Help at hand for submitters on a new road-building project
18 February 2013
Help at hand for submitters on a new road-building project
Christchurch residents wanting to have their say on the proposed new southern motorway project are being offered help and guidance from the Environmental Protection Authority (EPA), which is administering the project’s consideration by an independent Board of Inquiry.
Potential submitters can learn more about the Board of Inquiry who will decide whether it goes ahead, as well as about how to get their opinions heard, at public meetings being held on Thursday 21 and Monday 25 February.
The New Zealand Transport Agency(NZTA) is proposing to widen and upgrade the existing Main South Road (State Highway 1) to a four-lane expressway from Rolleston to Robinsons Road, and to construct a new section of State highway from Main South Road near Robinsons Road to connect with the Christchurch Southern Motorway Stage 1 (CSM1) near Halswell Junction Road.
The project was publicly notified as a proposal of national significance on Saturday 16 February 2013.
Public involvement in the process is welcomed, says the EPA’s Applications and Assessment General Manager, Sarah Gardner.

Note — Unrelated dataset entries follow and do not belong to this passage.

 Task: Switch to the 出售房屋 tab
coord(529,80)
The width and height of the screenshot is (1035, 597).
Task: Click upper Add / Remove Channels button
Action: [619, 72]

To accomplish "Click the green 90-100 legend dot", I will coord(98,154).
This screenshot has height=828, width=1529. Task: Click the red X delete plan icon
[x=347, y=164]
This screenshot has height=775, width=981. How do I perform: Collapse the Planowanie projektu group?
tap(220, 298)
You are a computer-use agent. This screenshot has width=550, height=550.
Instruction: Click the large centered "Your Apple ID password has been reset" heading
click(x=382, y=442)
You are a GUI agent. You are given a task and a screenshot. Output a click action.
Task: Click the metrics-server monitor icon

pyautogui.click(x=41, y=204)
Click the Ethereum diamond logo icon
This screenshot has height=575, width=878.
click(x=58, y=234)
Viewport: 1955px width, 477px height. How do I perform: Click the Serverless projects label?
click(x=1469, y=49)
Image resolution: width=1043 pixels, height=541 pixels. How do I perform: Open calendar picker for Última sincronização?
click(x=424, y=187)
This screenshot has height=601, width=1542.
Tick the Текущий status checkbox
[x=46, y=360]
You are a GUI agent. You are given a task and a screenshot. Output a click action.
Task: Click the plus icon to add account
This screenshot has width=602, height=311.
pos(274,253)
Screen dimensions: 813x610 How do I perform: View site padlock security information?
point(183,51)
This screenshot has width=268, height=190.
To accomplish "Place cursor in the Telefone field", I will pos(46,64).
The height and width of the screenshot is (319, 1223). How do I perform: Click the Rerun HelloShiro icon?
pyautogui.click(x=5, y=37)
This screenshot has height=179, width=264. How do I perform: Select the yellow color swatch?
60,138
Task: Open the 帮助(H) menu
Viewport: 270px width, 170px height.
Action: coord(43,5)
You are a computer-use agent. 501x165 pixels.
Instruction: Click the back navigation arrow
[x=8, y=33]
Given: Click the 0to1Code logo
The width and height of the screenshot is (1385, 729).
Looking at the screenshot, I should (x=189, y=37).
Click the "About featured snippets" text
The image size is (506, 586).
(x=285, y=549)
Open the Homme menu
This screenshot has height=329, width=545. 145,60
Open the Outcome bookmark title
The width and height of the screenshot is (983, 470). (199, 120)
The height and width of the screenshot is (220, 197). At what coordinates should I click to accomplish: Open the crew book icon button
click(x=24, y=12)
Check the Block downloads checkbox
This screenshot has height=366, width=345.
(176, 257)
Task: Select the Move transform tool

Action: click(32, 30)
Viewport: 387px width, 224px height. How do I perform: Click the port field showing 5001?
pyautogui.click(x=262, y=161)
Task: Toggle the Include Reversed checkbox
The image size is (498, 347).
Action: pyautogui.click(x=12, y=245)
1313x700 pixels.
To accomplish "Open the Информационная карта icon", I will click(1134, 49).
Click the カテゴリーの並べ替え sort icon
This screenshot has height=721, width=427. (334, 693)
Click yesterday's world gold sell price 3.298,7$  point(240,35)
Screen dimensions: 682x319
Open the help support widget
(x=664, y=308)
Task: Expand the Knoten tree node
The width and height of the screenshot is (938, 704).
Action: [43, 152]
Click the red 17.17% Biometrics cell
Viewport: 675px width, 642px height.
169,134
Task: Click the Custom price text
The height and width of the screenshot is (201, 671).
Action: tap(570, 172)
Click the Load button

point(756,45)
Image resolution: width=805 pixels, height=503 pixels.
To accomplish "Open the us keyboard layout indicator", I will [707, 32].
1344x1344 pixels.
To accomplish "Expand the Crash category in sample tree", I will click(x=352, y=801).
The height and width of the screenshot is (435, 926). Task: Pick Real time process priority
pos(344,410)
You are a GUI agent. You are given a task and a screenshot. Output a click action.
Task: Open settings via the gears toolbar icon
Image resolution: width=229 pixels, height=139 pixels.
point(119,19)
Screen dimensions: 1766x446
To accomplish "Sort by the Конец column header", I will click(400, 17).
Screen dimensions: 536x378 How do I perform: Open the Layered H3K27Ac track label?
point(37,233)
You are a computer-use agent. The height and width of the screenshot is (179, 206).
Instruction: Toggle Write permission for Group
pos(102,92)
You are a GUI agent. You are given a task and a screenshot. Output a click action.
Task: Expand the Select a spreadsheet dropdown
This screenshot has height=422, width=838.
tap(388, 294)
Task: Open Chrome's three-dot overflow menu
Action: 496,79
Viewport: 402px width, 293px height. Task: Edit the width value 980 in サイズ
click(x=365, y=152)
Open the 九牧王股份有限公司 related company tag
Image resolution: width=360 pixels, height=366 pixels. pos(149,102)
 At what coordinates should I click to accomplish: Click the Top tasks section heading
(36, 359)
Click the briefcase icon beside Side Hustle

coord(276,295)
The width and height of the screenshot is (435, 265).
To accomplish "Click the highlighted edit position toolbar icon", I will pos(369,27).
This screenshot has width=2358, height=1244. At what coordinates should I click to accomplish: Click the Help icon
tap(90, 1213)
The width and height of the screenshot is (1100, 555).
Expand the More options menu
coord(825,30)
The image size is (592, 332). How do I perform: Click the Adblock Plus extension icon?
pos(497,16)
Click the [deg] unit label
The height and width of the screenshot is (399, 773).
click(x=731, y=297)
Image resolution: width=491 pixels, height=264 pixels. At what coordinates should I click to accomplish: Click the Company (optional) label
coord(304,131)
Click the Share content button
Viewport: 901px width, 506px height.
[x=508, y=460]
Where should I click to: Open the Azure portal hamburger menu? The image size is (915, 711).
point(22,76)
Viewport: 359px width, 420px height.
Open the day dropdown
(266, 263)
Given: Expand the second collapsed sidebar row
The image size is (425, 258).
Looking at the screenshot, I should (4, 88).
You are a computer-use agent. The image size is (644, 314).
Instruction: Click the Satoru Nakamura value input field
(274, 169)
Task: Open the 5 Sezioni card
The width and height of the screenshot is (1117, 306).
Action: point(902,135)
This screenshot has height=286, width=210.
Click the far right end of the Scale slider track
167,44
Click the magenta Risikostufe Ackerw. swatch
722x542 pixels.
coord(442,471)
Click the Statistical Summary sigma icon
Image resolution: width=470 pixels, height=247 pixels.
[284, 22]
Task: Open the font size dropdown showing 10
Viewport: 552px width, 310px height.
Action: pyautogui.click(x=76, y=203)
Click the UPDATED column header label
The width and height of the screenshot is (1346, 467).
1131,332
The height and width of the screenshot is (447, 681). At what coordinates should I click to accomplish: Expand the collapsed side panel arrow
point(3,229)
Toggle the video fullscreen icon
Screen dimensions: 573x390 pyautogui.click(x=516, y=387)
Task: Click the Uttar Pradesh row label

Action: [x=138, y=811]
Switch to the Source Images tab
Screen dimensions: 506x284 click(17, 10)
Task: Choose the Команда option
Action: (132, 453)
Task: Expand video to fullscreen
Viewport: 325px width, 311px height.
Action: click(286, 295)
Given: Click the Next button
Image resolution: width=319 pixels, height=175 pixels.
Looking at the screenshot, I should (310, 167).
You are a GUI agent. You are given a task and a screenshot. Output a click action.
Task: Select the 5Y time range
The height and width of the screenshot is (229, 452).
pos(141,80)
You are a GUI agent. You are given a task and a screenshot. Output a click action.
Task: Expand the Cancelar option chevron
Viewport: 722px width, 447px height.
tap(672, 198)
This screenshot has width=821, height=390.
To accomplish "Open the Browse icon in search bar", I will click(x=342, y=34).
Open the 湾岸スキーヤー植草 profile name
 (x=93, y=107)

“The Board of Inquiry chosen to decide on this project wants to hear what the local community has to say,” she says. “The Board’s decision will take into consideration every piece of information presented to it during the process, and that includes submissions from the public.”
Taking part in the process can sometimes be overwhelming for some people, says Ms Gardner, but there is plenty of help available so people can get involved and have their say.
“As well as the public meetings, submitters can get information from the EPA’s website, by calling our free helpline or by emailing us. They can also take advantage of the services of an independent ‘friend of submitter’,” she says.
“People may be unclear about how to take part in the process or lack the confidence to do so,” says Ms Gardner. “So a ‘friend of the submitter’ has been provided to help people to participate in the process. He can explain the process, check that submissions have been completed correctly and talk about what to expect once a submission has been made.”
“Paul Thomas has been appointed to be the ‘friend of submitter’ and has over 30 years’ experience as a resource management consultant,” says Ms Gardner. “Mr Thomas will be on hand to guide potential submitters through the process and offer them advice on how best to capture their views in a submission.”
Mr Thomas will be holding drop-in sessions for potential submitters and will also be available throughout the process via phone, email and in writing.
Submitters have until 5pm on Friday 15 March 2013 to make a submission saying whether they support, oppose or are neutral to all or parts of NZTA’s proposal.
Submission forms and information about this proposal are available on the EPA’s website at www.epa.govt.nz/Resource-management/chsm.
Dates and times for Friend of Submitter sessions are available on the EPA’s website at www.epa.govt.nz/Resource-management/chsm/info-for-submitters/.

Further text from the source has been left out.